Free Cash Flow Growth (FCF Growth) is the free cash flow of the current year minus the free cash flow from the previous year, divided by last year’s free cash flow. The FCF Growth of Direct Line Insurance Group plc (LSE:DLG) is 0.448435. Free cash flow (FCF) is the cash produced by the company minus capital expenditure. This cash is what a company uses to meet its financial obligations, such as making payments on debt or to pay out dividends. The Free Cash Flow Score (FCF Score) is a helpful tool in calculating the free cash flow growth with free cash flow stability – this gives investors the overall quality of the free cash flow. The FCF Score of Direct Line Insurance Group plc is 0.962324. Experts say the higher the value, the better, as it means that the free cash flow is high, or the variability of free cash flow is low or both.

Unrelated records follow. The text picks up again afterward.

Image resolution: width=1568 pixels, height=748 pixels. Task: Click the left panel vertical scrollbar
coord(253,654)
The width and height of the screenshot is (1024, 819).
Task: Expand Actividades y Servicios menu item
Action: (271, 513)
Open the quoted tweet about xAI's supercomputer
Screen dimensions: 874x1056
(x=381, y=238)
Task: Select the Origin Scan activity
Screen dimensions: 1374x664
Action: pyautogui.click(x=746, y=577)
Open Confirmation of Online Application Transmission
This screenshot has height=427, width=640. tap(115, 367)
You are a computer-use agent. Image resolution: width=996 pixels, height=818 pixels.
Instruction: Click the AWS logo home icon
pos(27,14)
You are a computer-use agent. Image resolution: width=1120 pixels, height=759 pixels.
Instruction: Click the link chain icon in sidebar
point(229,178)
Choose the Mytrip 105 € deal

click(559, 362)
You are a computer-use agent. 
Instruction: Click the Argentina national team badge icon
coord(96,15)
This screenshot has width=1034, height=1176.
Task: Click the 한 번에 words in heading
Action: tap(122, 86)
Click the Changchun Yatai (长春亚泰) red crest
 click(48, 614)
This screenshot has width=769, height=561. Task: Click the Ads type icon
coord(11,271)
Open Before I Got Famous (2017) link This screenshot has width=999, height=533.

Investors often have to make decisions on what to do with stocks that have unperformed. Maybe things didn’t pan out the right way, even after combing through the numbers. Sometimes it may be difficult to let go of a stock that isn’t up to par. Knowing when to cut a loser from the portfolio can be a useful skill for the individual investor. On the flip side, investors may have to decide whether to sell a winner. There may be occasions when a stock goes through the roof without any notice. The tricky part may be figuring out whether to cash in, or keep riding the wave. Heading into the next few quarters, investors will be trying to make sure they have all the bases covered.